Dress Code Debacle
I was on Youtube the other day, and noticed a video about a school's dress code in another state and how it was extremely strict. I thought for a while about our school’s dress codes and realized something. Girls have always had a stronger dress code than boys, ever since elementary school. As girls, we live with the extremely high expectations to cover every little visable inch of skin, but what really is the reason for that?
Our dress codes include things like, “no visible underwear”, “no spaghetti straps”, “shorts and skirts must be long enough to meet the middle of your hand ”, “pants must fit and be worn to cover underwear and at the waist or just below the waist height (no taller)”, “no tights, leggings, or tight fitting clothes may be worn”, “no slogans, emblems, or advertising on clothing”, “no bare midriffs, backs or transparent see through tops”, “no bandanas”, and “earrings (hoops) must be smaller than two and a half inches in diameter”. Then there’s the boy’s dress code. “no hats or hoods inside classrooms”, no slogans, emblems, or advertising on clothing”, and “no sagging of the pants to where others can see underwear”. I thought about this and realized that the way girls have been treated for years has always been different than the way boys have treated, and even after we fought for equal rights and equal pay we were still deprived the same lives as boys. This reminded me of something my grandma told me. When my grandmother was a teacher, about 30 years ago or so, she could only wear dresses, and those dresses had to reach the top of the knee or below. She also had to wear kitten-heels no taller than 2.5 inches. She also was not allowed to show her shoulders or collar bone, and if she did, she was told to put on a cardigan and go home. She was always required to wear pantyhose, no matter what. If she failed to follow one or more of these rules, she was sent home. Though our dress codes don’t have the same requirements and we don’t get sent home, we still have the punishment of having to change at school into PE clothes and the equally but more modern harsh requirements.

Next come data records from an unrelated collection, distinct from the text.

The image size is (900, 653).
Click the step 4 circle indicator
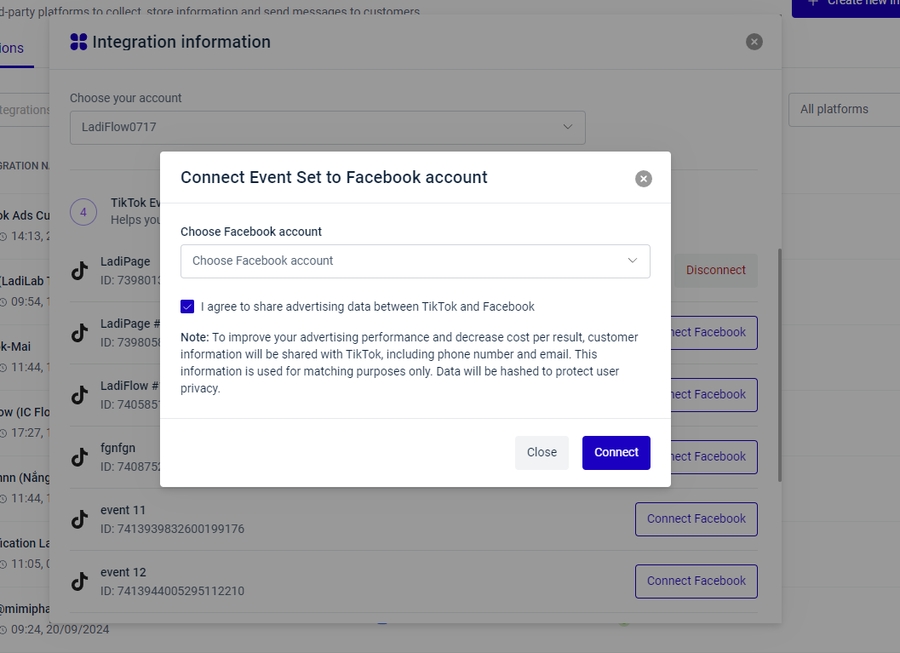point(83,212)
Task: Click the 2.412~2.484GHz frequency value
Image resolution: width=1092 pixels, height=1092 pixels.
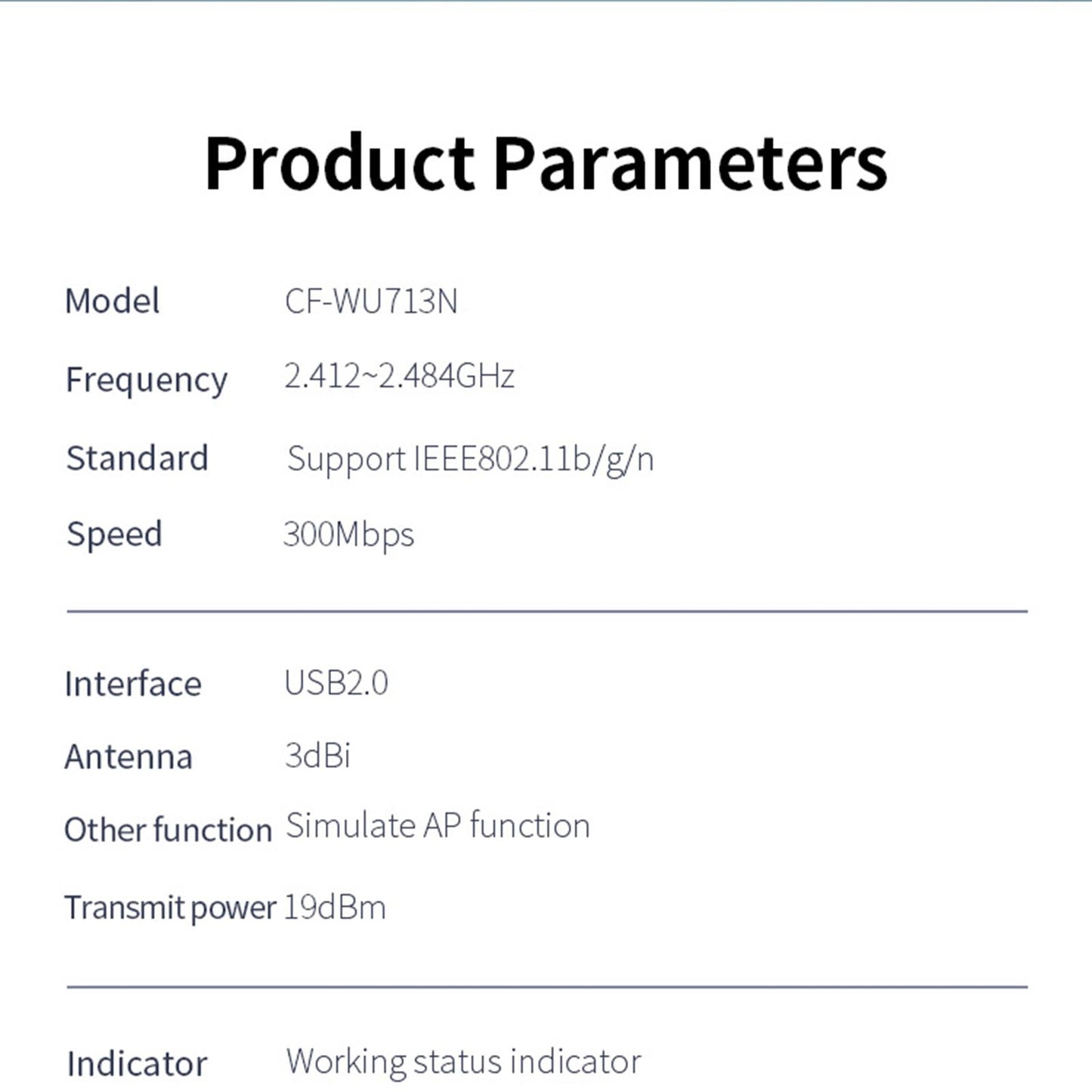Action: [399, 376]
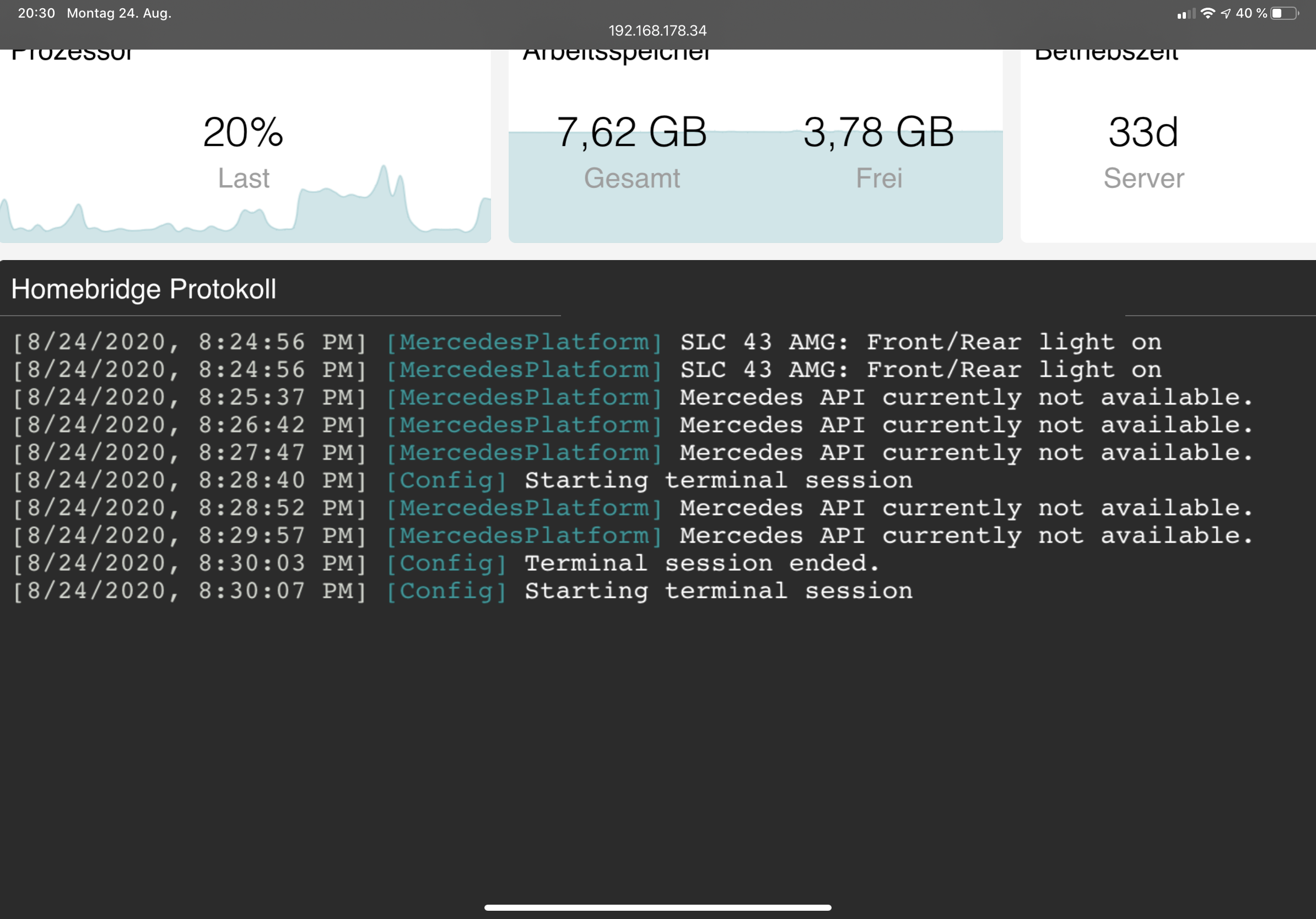Click the last 'Starting terminal session' log line
Screen dimensions: 1316x919
point(718,591)
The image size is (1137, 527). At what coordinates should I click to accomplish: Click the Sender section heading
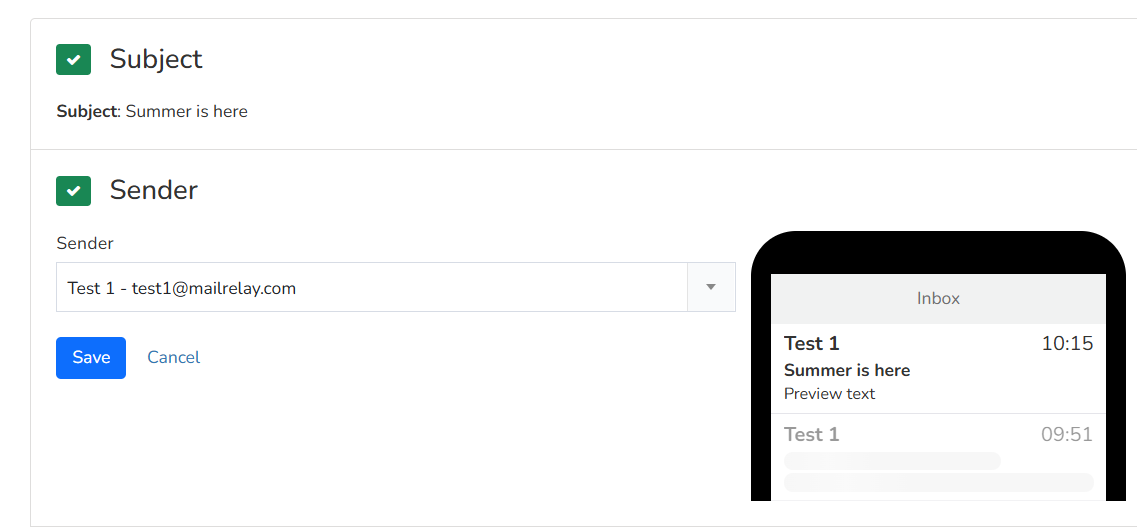coord(154,191)
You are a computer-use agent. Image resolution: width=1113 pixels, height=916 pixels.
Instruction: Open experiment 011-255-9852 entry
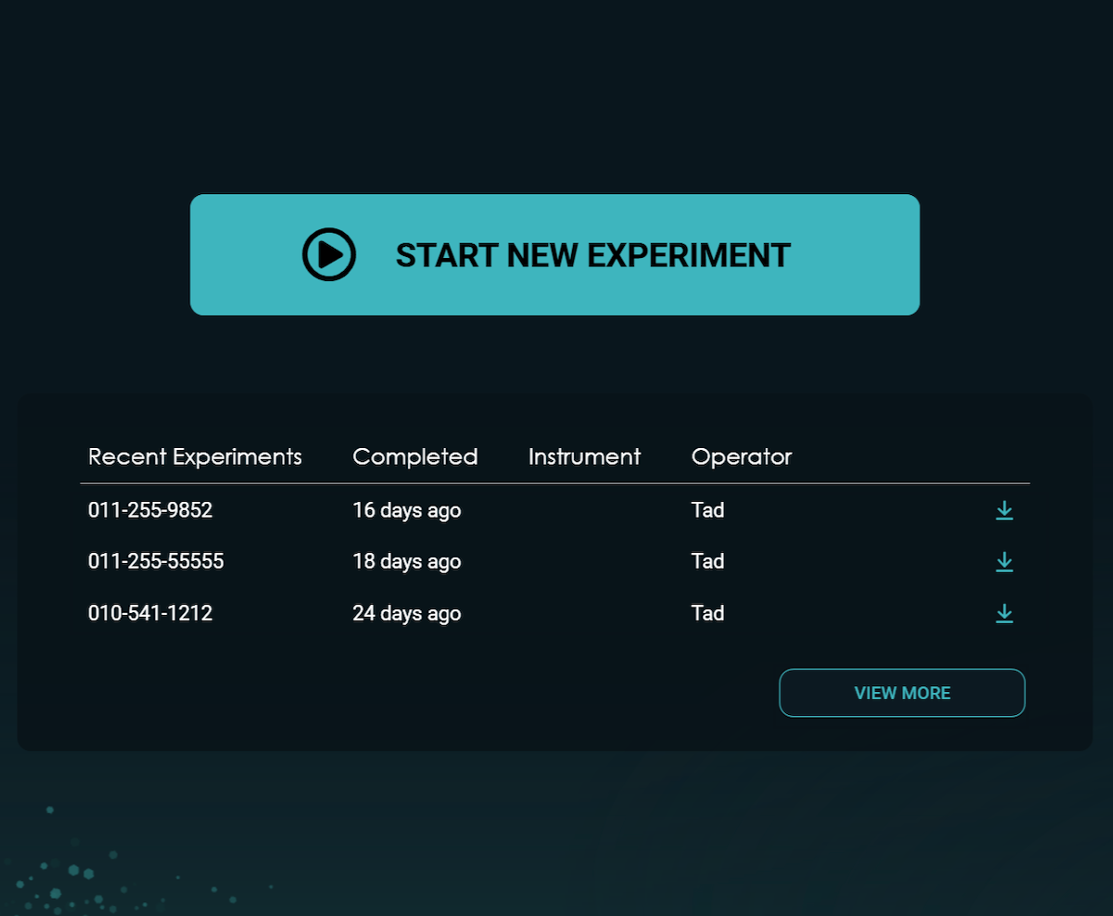tap(150, 511)
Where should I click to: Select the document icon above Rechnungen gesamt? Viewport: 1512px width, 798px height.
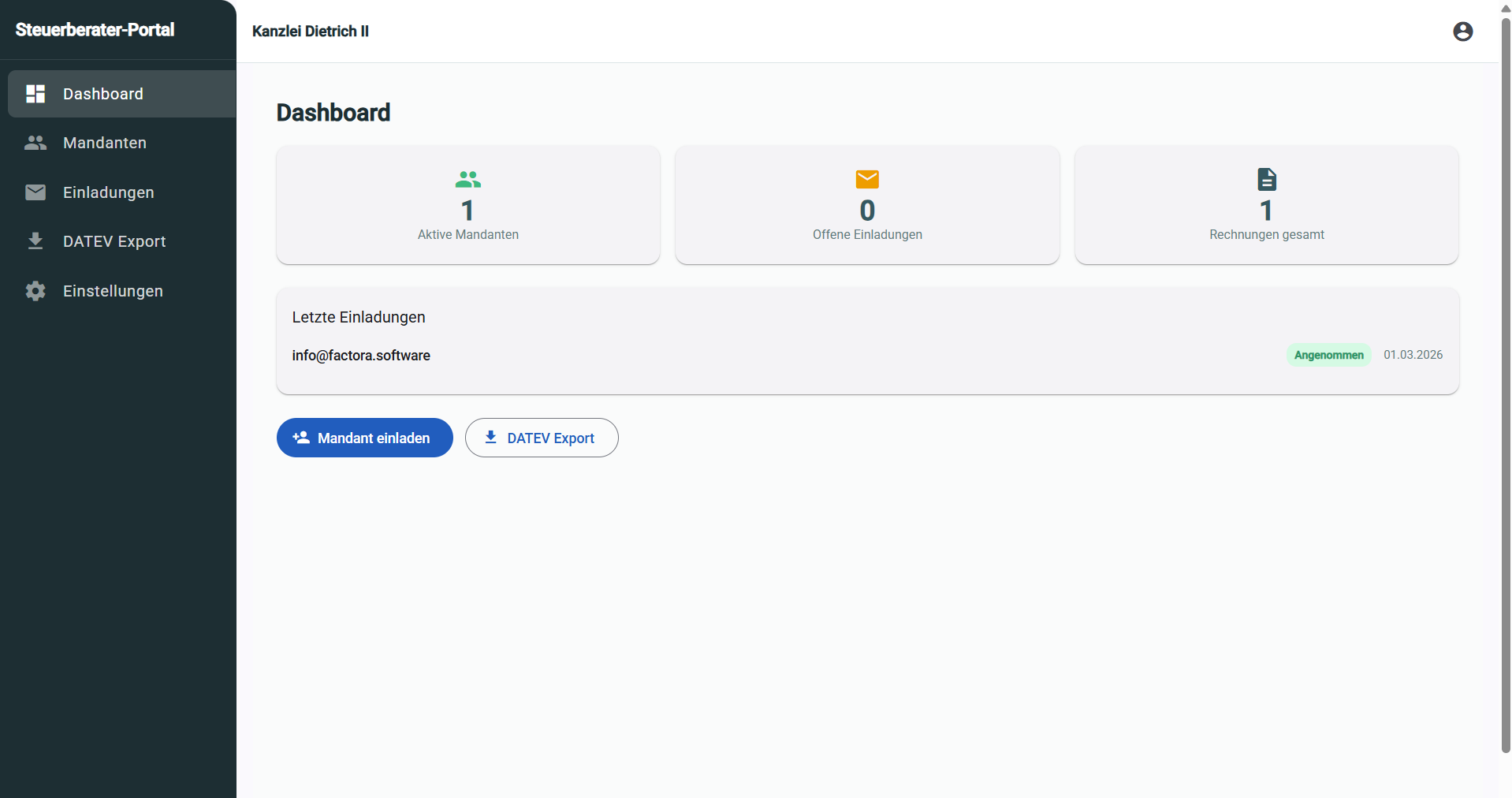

As I watched farther into the video, I noticed an article to which I read. This article was all about this one adult woman who followed 8 US dress codes for one week. She is heard saying once in the video, “I have worn some of these clothes to job interviews and they were completely professional and appropriate, but yet they are not appropriate for a high school dress code.” This really makes you think about the way girls are treated in high schools all over the country. One school in particular was incredibly over the top, almost to the point of her not being able to go to work without violating it. This dress code is from Duncan High School in Duncanville, Texas. This dress code read, “Tops (without collars) must be a solid color (no designs, emblems, or logos), all skirts must reach the bend of the knee, no shorts or skorts after grade 4, all shirts must have sleeves that cover the shoulder, and all pants must be substantial material.” This ruled out 35 of her 40 clothes in her closet, leaving her to wear a sleep shirt and jeans to work that day.
I have read our dress code up and down many times and still don’t completely get the reasons for not being able to wear the majority of those things. As kids there is always the thought drilled into our heads that girls may not wear clothes that would sexualize their bodies, and that would “distract” boys from learning. Why are we responsible as kids for what other people think of the clothes we wear, if we feel comfortable in it, shouldn’t we be allowed to wear it? I later did some more research into the topic and saw another article called “Girls are Using #IfAnythingSchoolTaughtMe To Talk About The Real Issues With Dress Codes” written by Augusta Falletta from Buzzfeed. Throughout the article it posts tweets saying things like, “#ifanythingschooltaughtme that dress codes and hairstyles are more important than education.” and “teachers would rather you be dressed “correctly” than you succeed. #ifanythingschooltaughtme” there were even celebrities like Casper Lee (Youtuber) who took to twitter to express opinions like, “#ifanythingschooltaughtme that long hair is for girls and short hair is for boys and there is no in between.” and “#ifanythingschooltaughtme that we shouldn’t express our individuality outwardly. Uniforms, no piercings, no makeup, no cool hairstyles. Phft.” from Melanie Murphey (Social Media Personality).
We as girls are always taught to keep our sexuality to ourselves and not express who we are, but #timesup folks, we need to stand for what we believe in whether you agree with dress codes or not. We are not just objects, okay with being thrown around in order for boys to focus in class, we are people too and we are ready to take a stand for our equal rights.